Dive Brief:
- The 550 MW Desert Sunlight project co-owned by NextEra Energy Resources, GE Energy Financial Services, and Sumitomo just went online, joining MidAmerican Energy Holdings’s 550 MW Topaz Solar project, which went online late last year, as the two biggest solar power plants in the world in full operation.
- MidAmerican Energy’s 579 MW Solar Stars project will take the "world’s biggest" crown when it goes fully operational later this year. SunPower, manufacturer of the most efficient solar modules, is the engineering, procurement, and construction (EPC) contractor for it.
- Desert Sunlight is the last of five 100-plus MW PV solar projects backed by the Department of Energy’s Loan Project Office (LPO) to go online. The loan guarantees of $4.6 billion led to 17 subsequent 100-plus MW solar projects built without federal support, representing 3.6 GW of installed capacity.
Dive Insight:
The other four original DOE-backed projects, according to a new DOE report, were the 290 MW Agua Caliente co-owned by NRG Solar and MidAmerican, the 242 MW Antelope Valley Solar Ranch One owned by Exelon, the 250 MW California Valley Solar Ranch co-owned by NRG Energy and NRG Solar, and the 170 MW Mesquite Solar co-owned by Sempra companies and Consolidated Edison.

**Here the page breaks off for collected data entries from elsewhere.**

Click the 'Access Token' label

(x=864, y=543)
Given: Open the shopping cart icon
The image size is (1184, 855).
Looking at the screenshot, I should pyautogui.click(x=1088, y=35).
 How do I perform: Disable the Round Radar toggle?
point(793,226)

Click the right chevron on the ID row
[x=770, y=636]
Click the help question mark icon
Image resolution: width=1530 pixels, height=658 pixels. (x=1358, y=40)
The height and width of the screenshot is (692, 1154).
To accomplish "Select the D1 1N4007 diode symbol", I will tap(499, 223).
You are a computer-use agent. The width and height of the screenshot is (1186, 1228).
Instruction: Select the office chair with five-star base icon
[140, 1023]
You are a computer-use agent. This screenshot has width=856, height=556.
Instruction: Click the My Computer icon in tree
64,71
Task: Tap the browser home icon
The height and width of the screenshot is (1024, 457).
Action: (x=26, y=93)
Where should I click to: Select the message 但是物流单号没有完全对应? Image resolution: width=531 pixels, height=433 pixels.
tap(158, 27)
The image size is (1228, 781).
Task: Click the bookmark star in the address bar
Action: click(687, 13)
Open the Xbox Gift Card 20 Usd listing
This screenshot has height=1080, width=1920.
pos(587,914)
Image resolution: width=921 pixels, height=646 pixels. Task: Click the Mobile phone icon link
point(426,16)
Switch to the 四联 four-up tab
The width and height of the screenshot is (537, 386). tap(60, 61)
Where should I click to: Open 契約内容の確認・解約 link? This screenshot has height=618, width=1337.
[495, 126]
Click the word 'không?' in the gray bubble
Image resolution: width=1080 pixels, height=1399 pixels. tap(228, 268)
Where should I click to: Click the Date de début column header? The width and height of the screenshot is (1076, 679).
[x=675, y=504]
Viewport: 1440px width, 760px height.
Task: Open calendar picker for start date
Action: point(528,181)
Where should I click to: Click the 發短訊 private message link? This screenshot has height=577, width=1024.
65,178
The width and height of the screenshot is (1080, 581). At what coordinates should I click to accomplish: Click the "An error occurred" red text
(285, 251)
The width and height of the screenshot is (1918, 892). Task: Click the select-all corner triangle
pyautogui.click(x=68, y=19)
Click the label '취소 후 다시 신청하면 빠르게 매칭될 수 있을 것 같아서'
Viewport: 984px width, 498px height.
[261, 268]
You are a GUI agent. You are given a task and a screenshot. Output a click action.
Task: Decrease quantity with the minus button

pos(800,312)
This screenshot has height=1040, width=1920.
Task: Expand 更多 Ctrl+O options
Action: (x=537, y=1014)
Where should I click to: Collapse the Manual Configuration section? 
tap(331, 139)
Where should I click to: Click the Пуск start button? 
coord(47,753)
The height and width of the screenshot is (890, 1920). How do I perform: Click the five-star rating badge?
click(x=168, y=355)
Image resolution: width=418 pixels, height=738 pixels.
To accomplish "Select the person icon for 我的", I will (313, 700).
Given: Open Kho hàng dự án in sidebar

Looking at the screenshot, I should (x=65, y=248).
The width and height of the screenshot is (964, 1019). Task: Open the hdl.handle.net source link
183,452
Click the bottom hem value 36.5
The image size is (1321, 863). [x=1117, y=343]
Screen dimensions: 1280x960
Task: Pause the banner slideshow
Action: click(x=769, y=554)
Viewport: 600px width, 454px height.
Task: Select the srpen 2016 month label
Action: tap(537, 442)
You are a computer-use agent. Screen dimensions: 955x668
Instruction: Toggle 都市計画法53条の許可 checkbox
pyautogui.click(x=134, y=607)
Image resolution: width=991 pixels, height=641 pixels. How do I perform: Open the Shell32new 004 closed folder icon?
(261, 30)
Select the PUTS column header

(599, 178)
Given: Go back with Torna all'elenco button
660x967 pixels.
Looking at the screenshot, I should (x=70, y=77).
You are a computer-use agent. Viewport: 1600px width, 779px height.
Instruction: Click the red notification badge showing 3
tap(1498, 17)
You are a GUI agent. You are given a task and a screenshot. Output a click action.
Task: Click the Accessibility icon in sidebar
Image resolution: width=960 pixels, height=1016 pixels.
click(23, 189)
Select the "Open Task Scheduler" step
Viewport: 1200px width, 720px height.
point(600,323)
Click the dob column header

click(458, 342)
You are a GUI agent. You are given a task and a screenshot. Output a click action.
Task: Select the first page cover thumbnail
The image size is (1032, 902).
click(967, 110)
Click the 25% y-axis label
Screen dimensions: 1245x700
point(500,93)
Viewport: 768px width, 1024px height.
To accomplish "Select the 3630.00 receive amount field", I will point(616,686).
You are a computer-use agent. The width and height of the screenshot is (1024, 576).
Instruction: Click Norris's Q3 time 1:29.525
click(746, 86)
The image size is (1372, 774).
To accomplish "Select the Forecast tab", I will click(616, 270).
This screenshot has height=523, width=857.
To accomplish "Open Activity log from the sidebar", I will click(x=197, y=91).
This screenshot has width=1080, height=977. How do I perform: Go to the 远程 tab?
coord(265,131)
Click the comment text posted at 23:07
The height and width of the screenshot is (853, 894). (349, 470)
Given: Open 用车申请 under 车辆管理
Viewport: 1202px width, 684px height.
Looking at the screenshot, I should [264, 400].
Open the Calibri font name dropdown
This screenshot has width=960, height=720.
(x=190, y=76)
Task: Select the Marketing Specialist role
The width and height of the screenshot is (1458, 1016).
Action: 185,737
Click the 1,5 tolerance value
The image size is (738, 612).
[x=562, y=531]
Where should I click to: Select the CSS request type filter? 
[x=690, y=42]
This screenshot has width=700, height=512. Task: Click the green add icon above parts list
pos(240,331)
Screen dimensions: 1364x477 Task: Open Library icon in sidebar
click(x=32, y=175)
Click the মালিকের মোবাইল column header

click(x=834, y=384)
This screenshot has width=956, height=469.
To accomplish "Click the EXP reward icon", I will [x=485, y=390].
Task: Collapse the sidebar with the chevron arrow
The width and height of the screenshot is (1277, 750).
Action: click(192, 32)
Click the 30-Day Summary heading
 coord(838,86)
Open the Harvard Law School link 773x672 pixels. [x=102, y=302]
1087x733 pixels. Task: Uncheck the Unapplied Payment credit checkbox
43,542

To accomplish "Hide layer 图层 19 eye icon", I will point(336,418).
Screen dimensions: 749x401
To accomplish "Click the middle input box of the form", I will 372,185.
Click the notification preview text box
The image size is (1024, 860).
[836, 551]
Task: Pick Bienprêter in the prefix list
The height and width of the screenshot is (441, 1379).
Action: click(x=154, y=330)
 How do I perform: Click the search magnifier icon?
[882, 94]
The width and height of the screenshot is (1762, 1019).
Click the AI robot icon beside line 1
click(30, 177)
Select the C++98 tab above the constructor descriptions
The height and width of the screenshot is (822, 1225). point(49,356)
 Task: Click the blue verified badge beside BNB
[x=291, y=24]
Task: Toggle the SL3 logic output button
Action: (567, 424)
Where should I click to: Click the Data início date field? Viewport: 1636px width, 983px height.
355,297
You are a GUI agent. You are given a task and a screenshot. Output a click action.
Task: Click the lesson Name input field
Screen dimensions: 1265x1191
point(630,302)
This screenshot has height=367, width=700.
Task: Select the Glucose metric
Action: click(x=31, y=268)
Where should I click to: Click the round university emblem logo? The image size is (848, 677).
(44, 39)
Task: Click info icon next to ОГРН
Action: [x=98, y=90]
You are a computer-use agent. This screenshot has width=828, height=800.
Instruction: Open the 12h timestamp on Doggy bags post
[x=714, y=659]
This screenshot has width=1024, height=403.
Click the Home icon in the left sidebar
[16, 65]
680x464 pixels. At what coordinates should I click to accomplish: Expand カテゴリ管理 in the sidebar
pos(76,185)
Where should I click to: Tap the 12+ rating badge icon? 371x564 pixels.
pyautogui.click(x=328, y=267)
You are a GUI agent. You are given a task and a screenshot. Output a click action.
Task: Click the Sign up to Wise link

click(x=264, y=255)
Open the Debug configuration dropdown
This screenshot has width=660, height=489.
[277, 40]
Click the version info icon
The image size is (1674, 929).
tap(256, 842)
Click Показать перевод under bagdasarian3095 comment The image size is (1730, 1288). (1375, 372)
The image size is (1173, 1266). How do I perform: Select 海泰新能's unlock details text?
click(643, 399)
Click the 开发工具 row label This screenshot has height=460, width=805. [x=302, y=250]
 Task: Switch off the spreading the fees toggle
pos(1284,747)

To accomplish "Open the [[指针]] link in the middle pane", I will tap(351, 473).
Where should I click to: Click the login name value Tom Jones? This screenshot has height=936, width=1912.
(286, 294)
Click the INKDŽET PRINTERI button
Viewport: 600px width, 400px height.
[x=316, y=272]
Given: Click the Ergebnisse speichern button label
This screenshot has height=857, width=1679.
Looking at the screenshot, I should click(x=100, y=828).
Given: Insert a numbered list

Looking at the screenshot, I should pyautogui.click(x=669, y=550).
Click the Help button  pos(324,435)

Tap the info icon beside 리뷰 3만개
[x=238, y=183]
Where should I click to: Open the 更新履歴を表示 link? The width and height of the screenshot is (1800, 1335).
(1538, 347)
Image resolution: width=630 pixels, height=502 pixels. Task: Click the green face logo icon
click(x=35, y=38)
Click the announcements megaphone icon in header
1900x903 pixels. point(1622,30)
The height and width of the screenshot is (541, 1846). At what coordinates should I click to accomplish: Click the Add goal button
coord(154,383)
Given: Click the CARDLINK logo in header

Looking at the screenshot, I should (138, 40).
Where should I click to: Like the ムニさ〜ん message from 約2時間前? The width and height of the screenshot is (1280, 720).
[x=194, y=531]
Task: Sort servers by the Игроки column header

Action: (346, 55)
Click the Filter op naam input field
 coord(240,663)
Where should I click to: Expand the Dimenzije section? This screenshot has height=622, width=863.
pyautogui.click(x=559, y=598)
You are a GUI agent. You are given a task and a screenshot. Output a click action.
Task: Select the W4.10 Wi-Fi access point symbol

The US had 22 MW of utility-scale solar when the first five projects were awarded LPO backing in 2008. At the time, the Energy Information Administration predicted there would be only 140 MW of utility-scale PV by 2015. Total U.S. utility-scale PV capacity reached 8.1 GW at Q3 2014's close.
First Solar, the biggest builder of utility-scale solar in the world, served as the EPC contractor for Topaz and Desert Sunlight. Pacific Gas and Electric and Southern California Edison have power purchase agreements for parts of Desert Sunlight’s output. PG&E is taking all the production from Topaz.